El tercer tipo de evidencia ha sido la supervivencia, de hecho un
resurgimiento, de la teología de la liberación. El Vaticano se movió
para suprimir estos movimientos durante los últimos tres papados, con
por lo menos el mismo vigor que Estados Unidos utilizara contra los
gobiernos de izquierda en los cincuenta y sesenta. Los teólogos fueron
silenciados y los obispos simpatizantes han sido remplazados
cuidadosamente por unos que claramente no simpatizan. No obstante, los
movimientos católicos inspirados en la teología de la liberación
siguen floreciendo en Brasil. Los presidentes de Ecuador y Paraguay
han emergido de esa tradición. Y los progresos de los grupos
protestantes evangélicos en América Latina pueden estar moviendo al
Vaticano y lo hacen más tolerante hacia los teólogos de la liberación,
quienes al menos son católicos y que podrían ayudar a frenar esta
pérdida de creyentes de la Iglesia.

Finalmente, Brasil ha logrado un éxito razonable en convertirse en el
líder del bloque regional sudamericano. Esto puede no ser en sí mismo
un movimiento hacia la izquierda. Pero en el contexto de un proceso
mundial de multipolarización, el establecimiento de tales zonas
regionales no sólo debilita el poder de Estados Unidos sino de todo el
Norte en términos de las relaciones Norte-Sur. El liderazgo de Brasil
entre los países del llamado G-20 ha sido un factor importante en
destripar la posibilidad de que la Organización Mundial de Comercio
implemente una agenda neoliberal.

Entonces, ¿qué suma todo esto? Ciertamente no una “revolución” en el
sentido tradicional del término. Lo que significa es que el punto
medio de la política latinoamericana, el locus del “centro”, se ha
movido considerablemente a la izquierda de donde estaba hace apenas
diez años. Esto debe ponerse en el contexto de un movimiento mundial.

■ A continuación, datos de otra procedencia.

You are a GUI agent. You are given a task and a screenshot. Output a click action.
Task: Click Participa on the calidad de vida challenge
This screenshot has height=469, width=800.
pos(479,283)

Este viraje hacia la izquierda está ocurriendo en Medio Oriente y en
Asia Oriental también. De hecho, ocurre también en Estados Unidos. El
impacto de la recesión económica, que probablemente pronto se vuelva
aun más severa, sin duda empujará todavía más estas tendencias.

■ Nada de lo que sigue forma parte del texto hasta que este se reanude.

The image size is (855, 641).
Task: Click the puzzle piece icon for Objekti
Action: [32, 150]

¿Habrá alguna reacción de las fuerzas de la derecha? Sin duda las
habrá. En América Latina vemos el intento de las regiones más
acaudaladas y más “blancas” por escindirse de Bolivia y salirse de por
debajo de las poblaciones indígenas mayoritarias que finalmente
lograron el poder en el gobierno central. Políticamente estamos ante
tiempos frágiles, en América Latina y en otras partes. Pero en América
Latina, la izquierda está en una posición mucho más fuerte para
enfrentar estas batallas hoy que hace medio siglo.